# Get drunk



## Noca (Jun 24, 2005)

My goal is to get drunk for my first time. 10 shots of vodka over 6 hours didn't do it. Half a bottle of 750ml 21% rum didn't do it. I dunno what will, but I am determined to do it.


----------



## On the way (Feb 9, 2006)

Is that all in one night? :fall


----------



## archaic (Jan 16, 2006)

10 shots in an _hour_ would work better.


----------



## ndircukm (Jan 2, 2006)

Were you not the one who told me not to do drugs?


----------



## popcorn (Dec 18, 2005)

10 shots is a lot, but stretched over 6 hours its really not that much. Why are you doing this anyway?? Just curious.


----------



## ndircukm (Jan 2, 2006)

My bad, it was the person who posted right after you who told me not to do drugs. -I was thinking this topic of yours would be pretty hypocritical otherwise.

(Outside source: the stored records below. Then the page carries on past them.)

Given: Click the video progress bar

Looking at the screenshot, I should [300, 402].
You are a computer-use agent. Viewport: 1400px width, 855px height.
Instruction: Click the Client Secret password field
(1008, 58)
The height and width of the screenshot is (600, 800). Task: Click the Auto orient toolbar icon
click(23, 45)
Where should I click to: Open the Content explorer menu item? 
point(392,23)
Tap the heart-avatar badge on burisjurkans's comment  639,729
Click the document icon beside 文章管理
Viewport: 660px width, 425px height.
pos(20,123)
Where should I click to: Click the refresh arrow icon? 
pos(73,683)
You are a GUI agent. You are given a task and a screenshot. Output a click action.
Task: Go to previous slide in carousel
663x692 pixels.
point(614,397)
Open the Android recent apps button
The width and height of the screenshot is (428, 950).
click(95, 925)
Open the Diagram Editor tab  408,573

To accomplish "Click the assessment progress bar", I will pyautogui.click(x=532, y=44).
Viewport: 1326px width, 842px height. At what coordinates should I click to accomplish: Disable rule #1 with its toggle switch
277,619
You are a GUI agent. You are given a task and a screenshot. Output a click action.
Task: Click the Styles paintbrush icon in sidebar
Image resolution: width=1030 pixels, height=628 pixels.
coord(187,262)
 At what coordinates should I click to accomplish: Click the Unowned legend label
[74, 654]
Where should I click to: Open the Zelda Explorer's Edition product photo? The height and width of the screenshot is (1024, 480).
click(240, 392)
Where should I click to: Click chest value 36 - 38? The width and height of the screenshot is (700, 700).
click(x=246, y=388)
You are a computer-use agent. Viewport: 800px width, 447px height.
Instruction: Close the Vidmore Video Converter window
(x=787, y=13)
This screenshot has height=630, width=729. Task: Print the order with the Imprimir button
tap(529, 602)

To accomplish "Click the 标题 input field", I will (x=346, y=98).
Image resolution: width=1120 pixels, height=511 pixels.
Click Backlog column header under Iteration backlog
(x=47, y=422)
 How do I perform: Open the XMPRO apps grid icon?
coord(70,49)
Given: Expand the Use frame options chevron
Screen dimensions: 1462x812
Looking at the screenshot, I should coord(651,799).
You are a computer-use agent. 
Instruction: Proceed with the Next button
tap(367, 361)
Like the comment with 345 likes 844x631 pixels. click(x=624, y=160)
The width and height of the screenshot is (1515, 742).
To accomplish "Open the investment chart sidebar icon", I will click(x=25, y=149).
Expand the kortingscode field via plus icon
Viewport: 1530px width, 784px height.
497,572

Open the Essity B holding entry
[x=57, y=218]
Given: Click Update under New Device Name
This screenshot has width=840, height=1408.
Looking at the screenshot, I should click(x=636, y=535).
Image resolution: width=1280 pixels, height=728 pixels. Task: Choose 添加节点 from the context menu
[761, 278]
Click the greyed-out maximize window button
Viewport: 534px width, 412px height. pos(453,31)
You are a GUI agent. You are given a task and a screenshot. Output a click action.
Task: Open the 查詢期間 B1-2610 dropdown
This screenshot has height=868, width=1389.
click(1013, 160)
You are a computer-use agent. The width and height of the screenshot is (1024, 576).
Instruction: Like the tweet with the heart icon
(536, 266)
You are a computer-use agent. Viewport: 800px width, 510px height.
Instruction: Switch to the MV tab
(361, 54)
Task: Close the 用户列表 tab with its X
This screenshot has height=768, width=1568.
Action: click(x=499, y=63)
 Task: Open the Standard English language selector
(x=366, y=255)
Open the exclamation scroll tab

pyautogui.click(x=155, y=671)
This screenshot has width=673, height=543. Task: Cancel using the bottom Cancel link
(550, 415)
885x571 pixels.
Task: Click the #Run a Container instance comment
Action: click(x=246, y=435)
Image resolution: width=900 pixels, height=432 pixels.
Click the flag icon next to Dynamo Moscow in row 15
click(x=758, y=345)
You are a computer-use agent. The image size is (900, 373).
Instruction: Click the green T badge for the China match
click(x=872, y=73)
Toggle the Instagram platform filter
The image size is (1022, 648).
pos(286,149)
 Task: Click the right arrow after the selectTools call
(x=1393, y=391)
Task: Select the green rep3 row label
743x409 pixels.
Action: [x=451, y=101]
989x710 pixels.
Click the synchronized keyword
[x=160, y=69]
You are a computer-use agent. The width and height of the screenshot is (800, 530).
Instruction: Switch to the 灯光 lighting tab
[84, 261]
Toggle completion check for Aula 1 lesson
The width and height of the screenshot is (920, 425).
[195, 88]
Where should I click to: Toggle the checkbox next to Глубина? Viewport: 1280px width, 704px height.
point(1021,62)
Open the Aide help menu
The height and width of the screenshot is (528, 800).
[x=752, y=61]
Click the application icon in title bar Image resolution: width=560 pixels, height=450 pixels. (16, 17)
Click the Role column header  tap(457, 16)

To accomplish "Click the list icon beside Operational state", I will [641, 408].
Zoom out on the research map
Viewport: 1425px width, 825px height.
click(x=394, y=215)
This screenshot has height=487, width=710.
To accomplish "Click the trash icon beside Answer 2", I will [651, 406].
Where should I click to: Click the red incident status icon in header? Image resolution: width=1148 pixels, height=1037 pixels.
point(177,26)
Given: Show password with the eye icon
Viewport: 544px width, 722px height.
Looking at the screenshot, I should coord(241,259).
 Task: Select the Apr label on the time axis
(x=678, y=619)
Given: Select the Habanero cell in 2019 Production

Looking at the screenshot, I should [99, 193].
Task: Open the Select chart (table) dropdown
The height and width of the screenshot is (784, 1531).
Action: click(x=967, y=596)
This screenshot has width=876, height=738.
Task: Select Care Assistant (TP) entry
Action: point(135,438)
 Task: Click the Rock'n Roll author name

My bad. Yeah, when i was drunk for the first time it was pretty awesome, but i didnt know how to control it well, and ended up driving on a dirt road in a piece of **** car going 70mph, losing traction and spinning 180 degrees at that speed. Of course, i was 16 at the time, but just be careful.


----------



## fog (Dec 3, 2005)

why cant all challenges be as easy as this


----------



## fog (Dec 3, 2005)

noca i think a better goal would be to never get drunk. be strong, and never have to use a crutch like alcohol


----------



## Just A Puppy (Apr 13, 2006)

Alcohol can be a very good thing and a very bad thing at the same time. It has much the same effect on SA as xanax with the added bonus of possibly making you feel goofy, horny, angry, etc. All being feelings that will make you want to $$$$, talk, or kick ***. 

It can be used as a very useful social tool(although not so appreciated in a working environment), but it doesn't really open you up to the best types of people. I'm a drunk and I don't even like hanging out with drunks(define emotional instability).


----------